Saltan aquí a la vista dos formas de profundidad contradictorias: la de la inteligencia que no
quiere vincularse a nada, y la de la mujer que quiere siempre un soporte, que pide siempre un
piso firme de convicciones. La profundidad de la inteligencia es dinámica; la profundidad de la
mujer es estática. Por ello del contacto de una y otra brota el peligro de que alguna de las dos
tenga que ceder de su obvia y natural idiosincrasia.
¿No existirá una zona en el alma humana en la que pueda resolverse esta antinomia? Una de
las más funestas consecuencias de esa infatigable actividad de la inteligencia fue que un día,
como no podía ocurrir de otra manera, se encontró con Dios y con todo el amplio campo de la
religiosidad y acabó por decir, luciferinamente otra vez, "non serviam". Empero, recientemente,
si algo nuevo ha surgido capaz de protestar contra ese eterno protestante que es la inteligencia,
capaz de rebelarse contra el rebelde de todas las edades que es la inteligencia, ha sido el
sentimiento religioso. No se dejó sofocar con argucias y sofismas, más o menos perfectamente
construidos; proclamó su autonomía contra toda incursión en sus predios del campo intelectual, y
reclamando para sí un orden propio, un orden que lo aleja de todo subjetivismo relativista, un
orden que lo distingue de todo “sentimentalismo” pasajero, el sentimiento religioso, con todo su
mundo de valores, tomó de nuevo albergue seguro en el corazón y en la mente de los hombres.
Si el varón hubiera tenido, en la coyuntura histórica en que la inteligencia le reclamó
íntegramente, una reserva para el sentimiento religioso, si hubiera dejado éste intacto y no
hubiera pretendido entrar allí con armas tan delicuescentes, el mundo no habría padecido esta
enorme crisis de los tiempos modernos, en la que no ocupa un lugar insignificante la crisis del
corazón humano ante Dios y sus misterios.

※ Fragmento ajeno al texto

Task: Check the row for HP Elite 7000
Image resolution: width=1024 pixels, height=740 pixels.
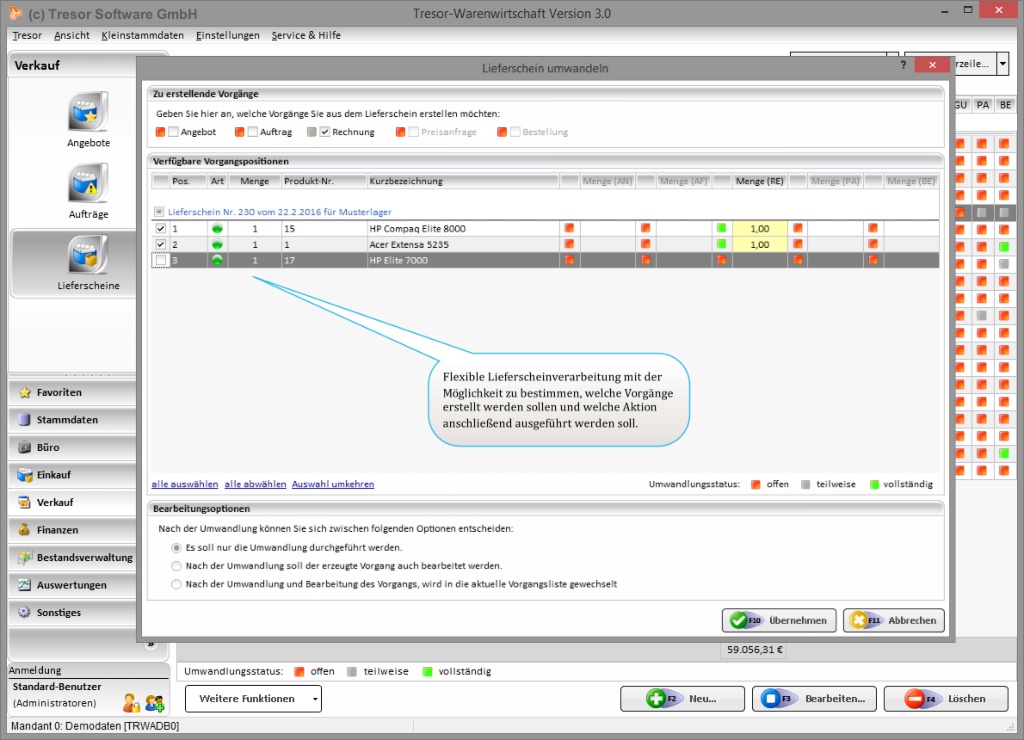Action: click(x=161, y=260)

Por fortuna el renacimiento religioso que se ve surgir hoy en todos los ámbitos culturales
permitirá a la mujer afrontar ese tremendo destino que la sitúa hoy día tan cerca de la
inteligencia, pero a la que ya no pedirá más que lo que ella puede dar. Afianzada en su fe y en sus
creencias, como sobre rocas inmovibles, podrá sin hacerse superficial, ahondar en lo
intelectualmente ahondable; y sabedora de sus limitaciones, llevará la especulación intelectual
más allá aún de donde la ha dejado el varón, ocupado hoy en ejercitar un poder el que ojalá
pronto atempere, para que regrese al campo en donde podrá construir junto con la mujer, un más
alto humanismo, una más elevada concepción de la vida.